__PROBLEM TO WORK ON__: Keeping every word the same, give again only the lines from the one with "Instruction: Focus the 知识库名称 search input" through the end of the data, both included, and leave every picture out.

(Collected data entries)
****************************************

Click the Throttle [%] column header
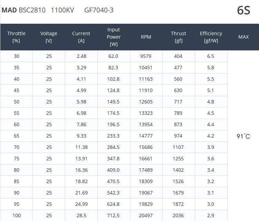coord(16,37)
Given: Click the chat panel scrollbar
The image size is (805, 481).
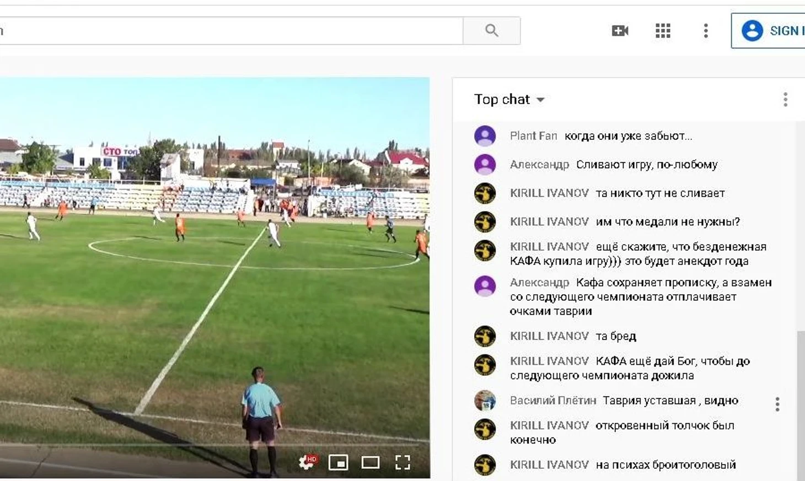Looking at the screenshot, I should point(801,406).
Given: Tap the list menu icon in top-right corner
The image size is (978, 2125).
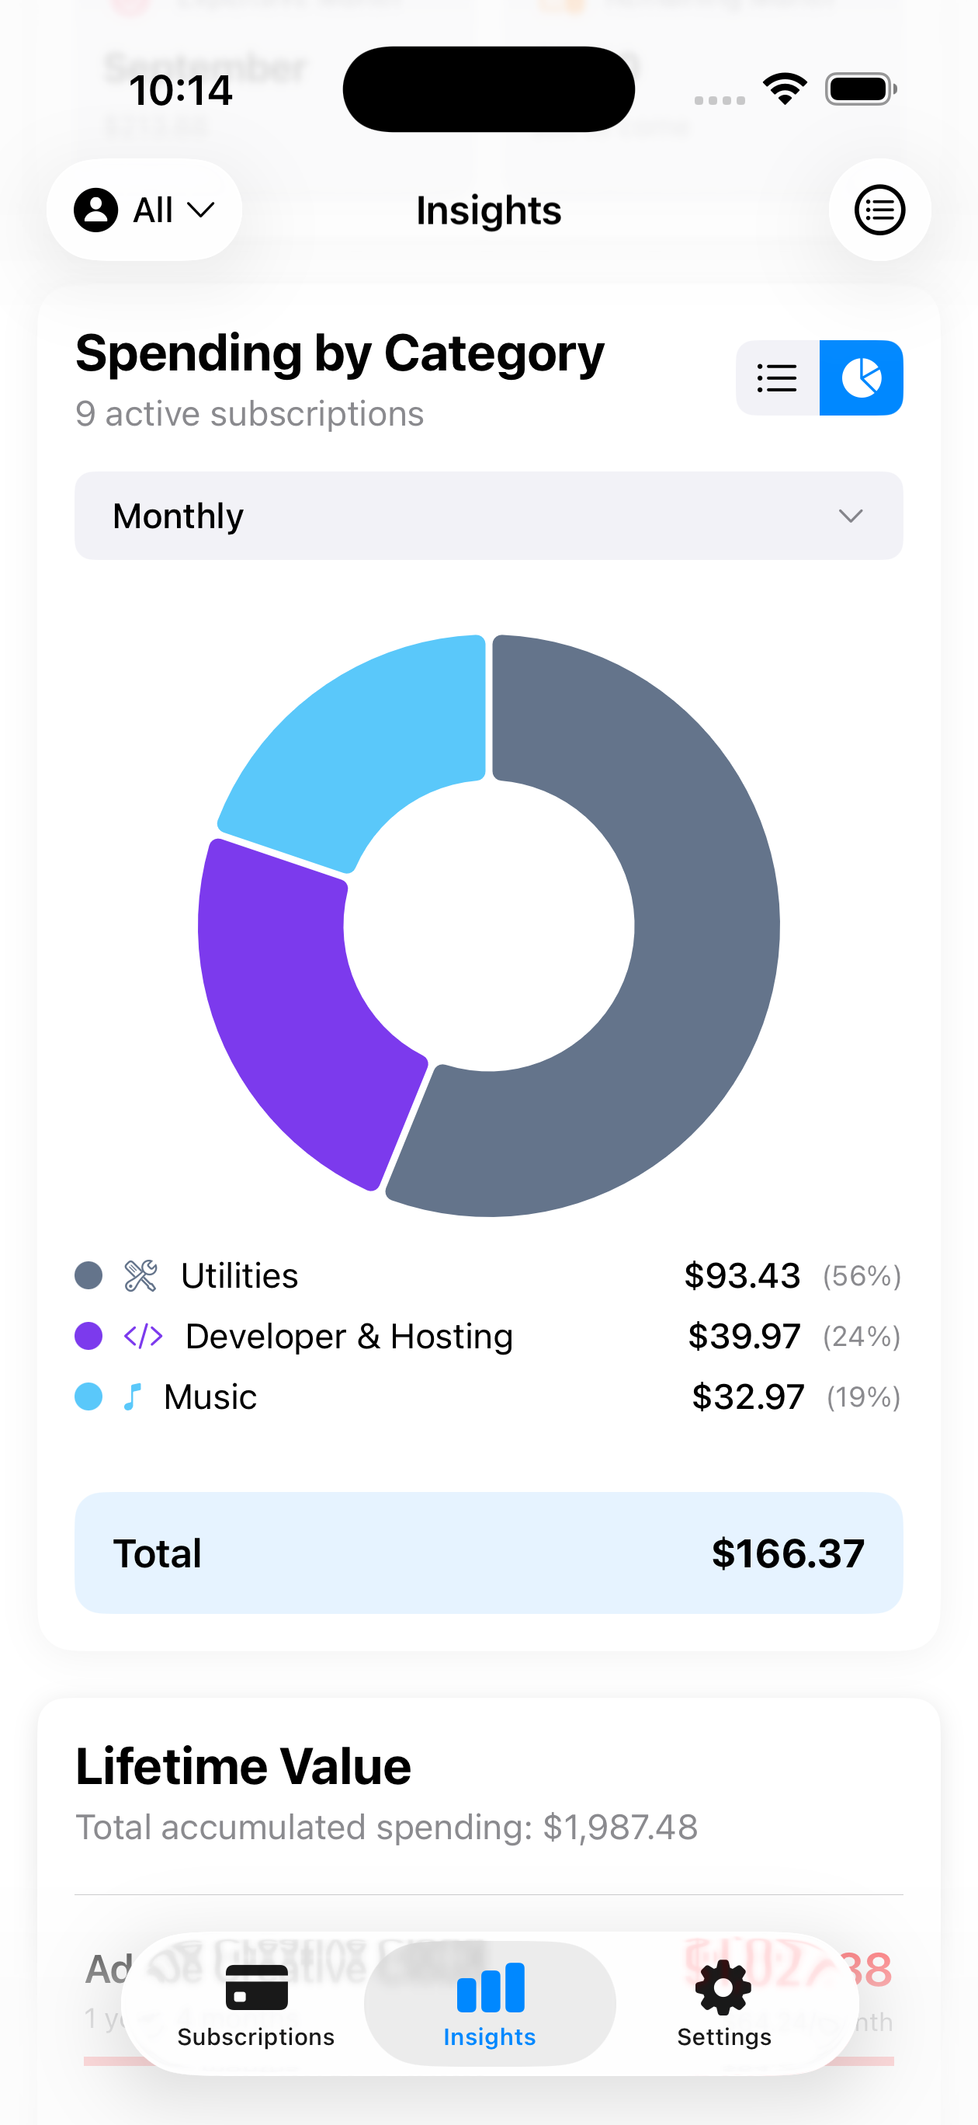Looking at the screenshot, I should (879, 210).
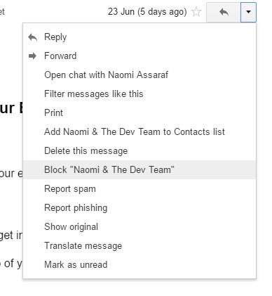
Task: Click the forward arrow icon beside the Forward entry
Action: pos(32,56)
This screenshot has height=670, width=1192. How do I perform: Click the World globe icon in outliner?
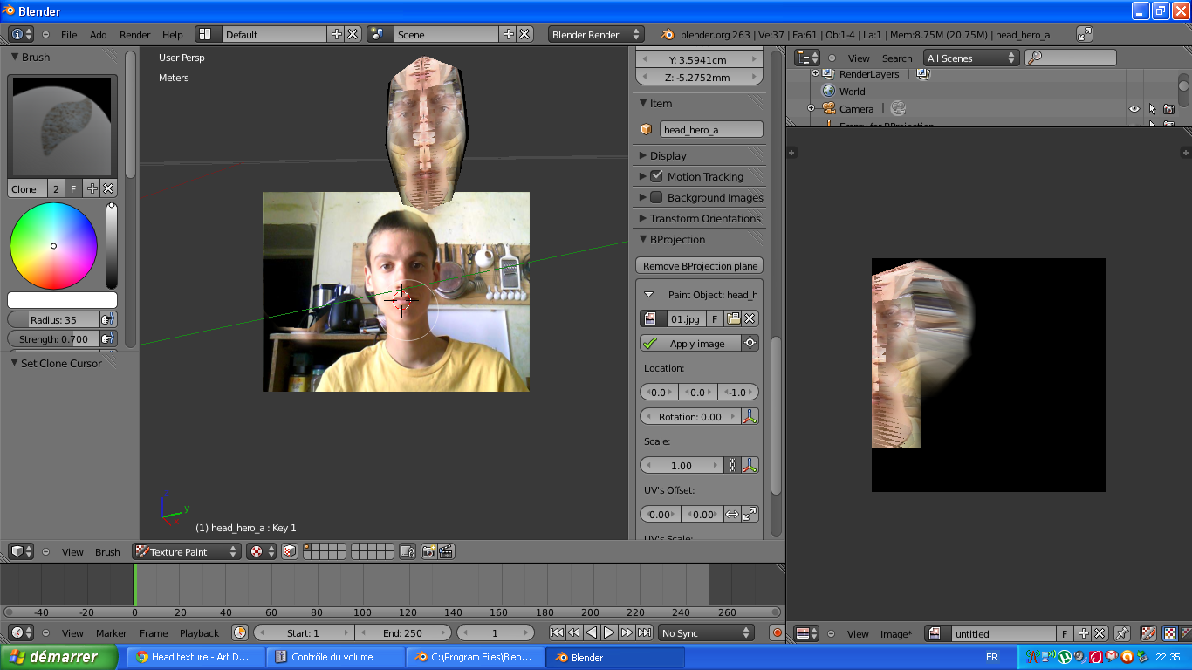tap(829, 92)
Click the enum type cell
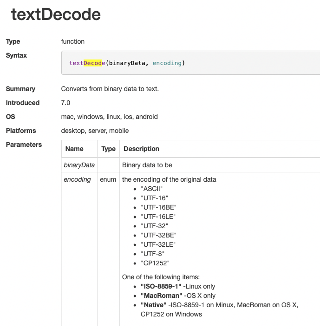 pos(108,179)
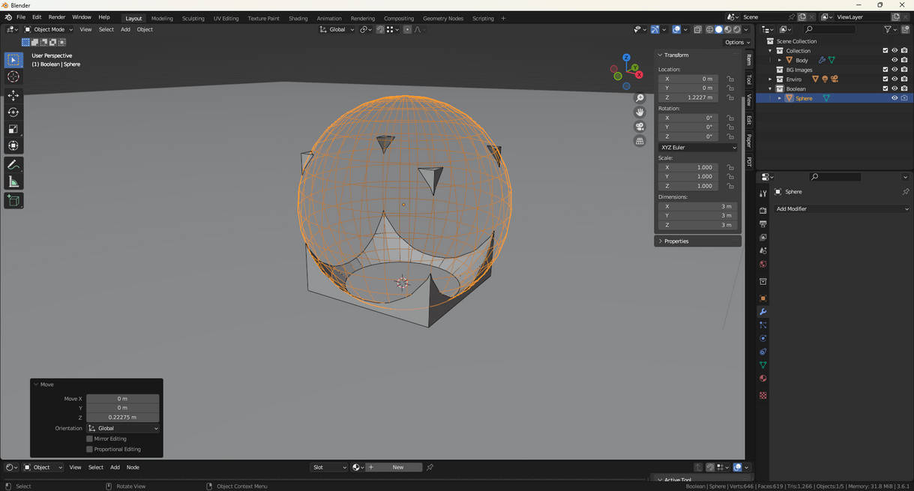Activate the Rotate tool
914x491 pixels.
coord(13,112)
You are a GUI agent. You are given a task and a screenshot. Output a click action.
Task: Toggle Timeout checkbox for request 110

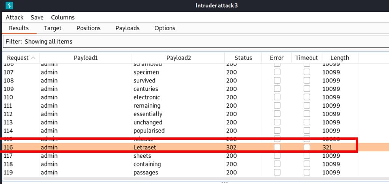[x=307, y=97]
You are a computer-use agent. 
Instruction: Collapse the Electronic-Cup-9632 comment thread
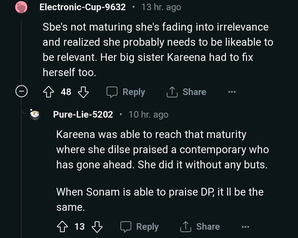[21, 92]
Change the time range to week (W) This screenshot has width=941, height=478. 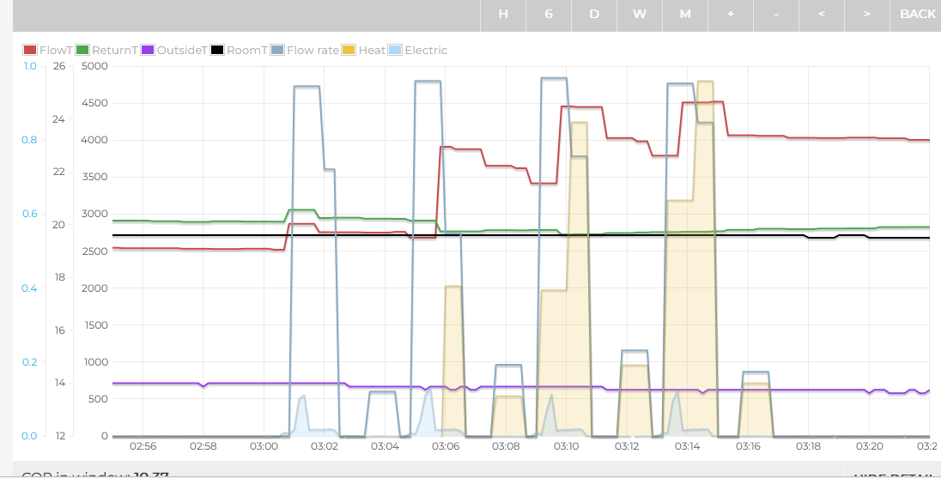(x=640, y=15)
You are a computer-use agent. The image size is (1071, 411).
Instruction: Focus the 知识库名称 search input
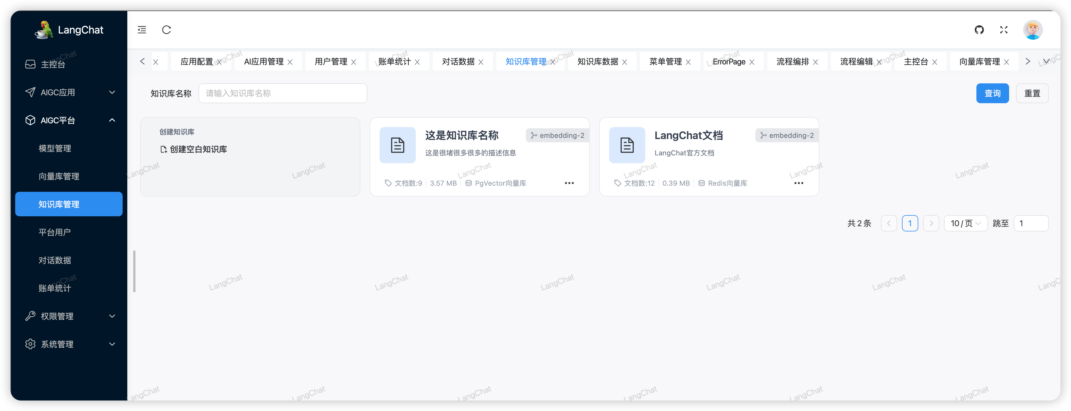tap(283, 93)
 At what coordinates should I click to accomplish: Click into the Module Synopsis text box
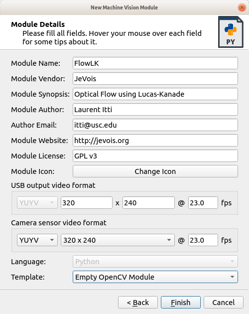point(155,94)
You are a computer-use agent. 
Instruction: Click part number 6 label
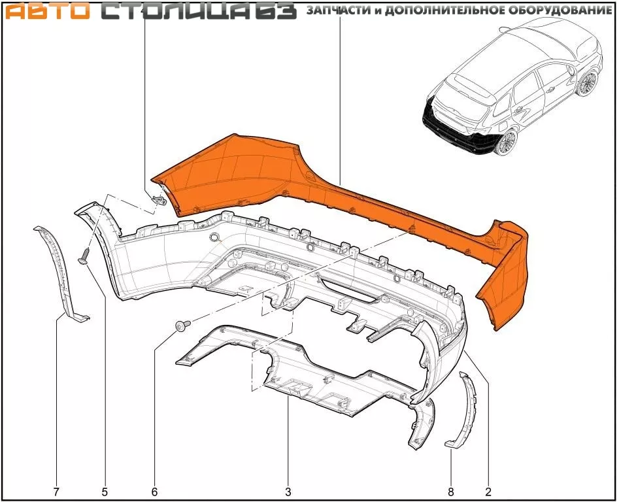pyautogui.click(x=155, y=491)
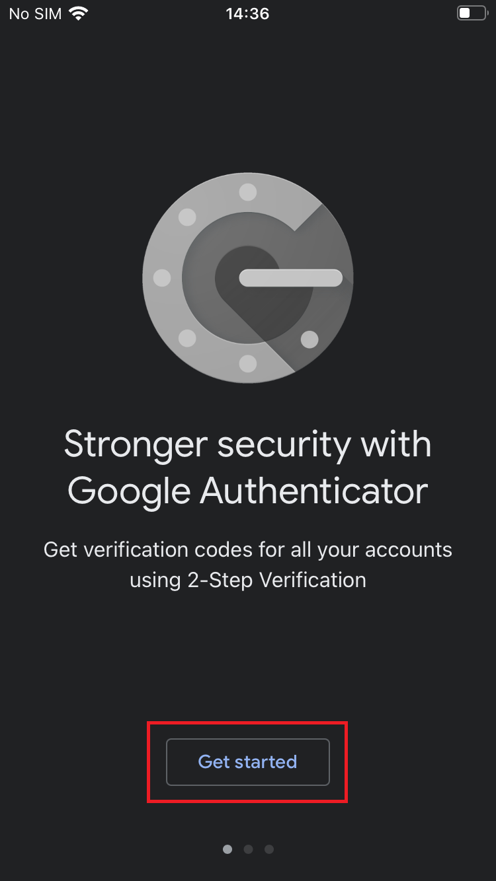
Task: Tap the No SIM carrier label
Action: tap(35, 14)
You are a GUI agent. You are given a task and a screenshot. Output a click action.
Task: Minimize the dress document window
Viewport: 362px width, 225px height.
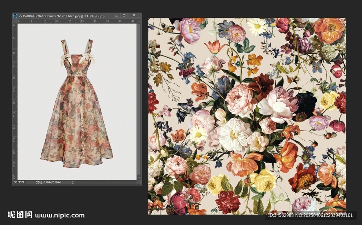tap(116, 16)
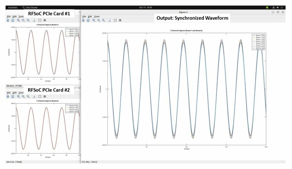The image size is (292, 169).
Task: Toggle axes icon in Board-2 figure toolbar
Action: click(x=40, y=96)
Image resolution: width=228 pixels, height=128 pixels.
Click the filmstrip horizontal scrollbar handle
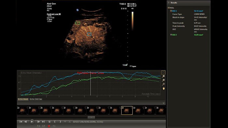[x=91, y=117]
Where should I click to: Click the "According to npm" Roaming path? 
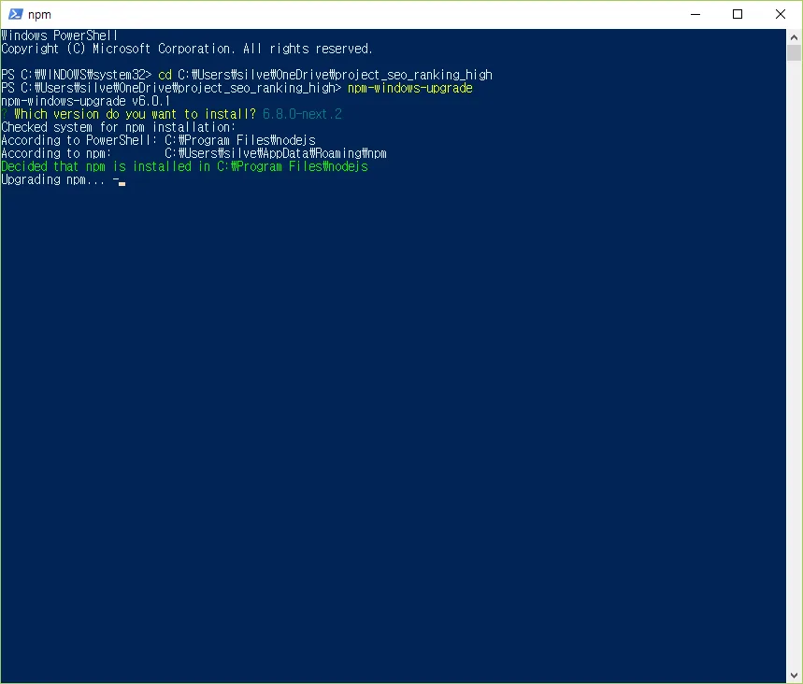pyautogui.click(x=275, y=153)
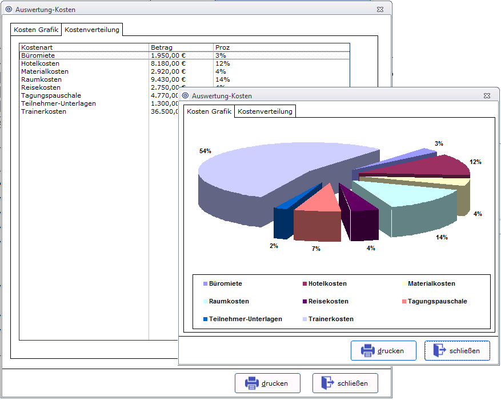Switch to Kostenverteilung tab in the foreground window

pyautogui.click(x=265, y=111)
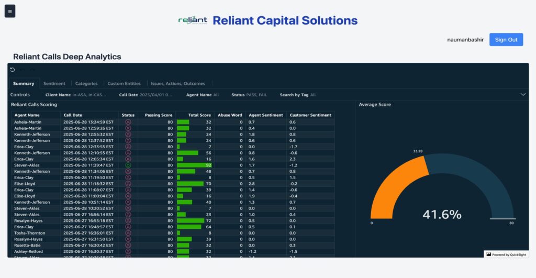Switch to the Sentiment tab

[54, 83]
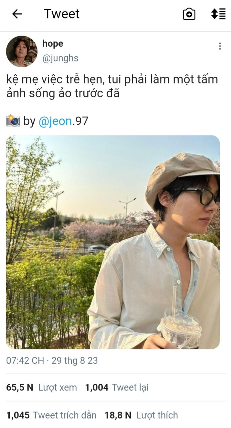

****************************************

__REPLY__:
Instruction: Focus the 知识库名称 search input
tap(283, 93)
 At what coordinates should I click to accomplish: Click into the Module Synopsis text box
point(155,94)
You are a computer-use agent. 
Instruction: Click part number 6 label
pyautogui.click(x=155, y=491)
Task: Tap the No SIM carrier label
Action: tap(35, 14)
You are a GUI agent. You are given a task and a screenshot. Output a click action.
Task: Minimize the dress document window
Viewport: 362px width, 225px height.
tap(116, 16)
The image size is (292, 169).
Task: Toggle axes icon in Board-2 figure toolbar
Action: click(x=40, y=96)
Image resolution: width=228 pixels, height=128 pixels.
Click the filmstrip horizontal scrollbar handle
[x=91, y=117]
Where should I click to: Click the "According to npm" Roaming path? 
pyautogui.click(x=275, y=153)
Switch to Kostenverteilung tab in the foreground window

pyautogui.click(x=265, y=111)
Switch to the Sentiment tab

[54, 83]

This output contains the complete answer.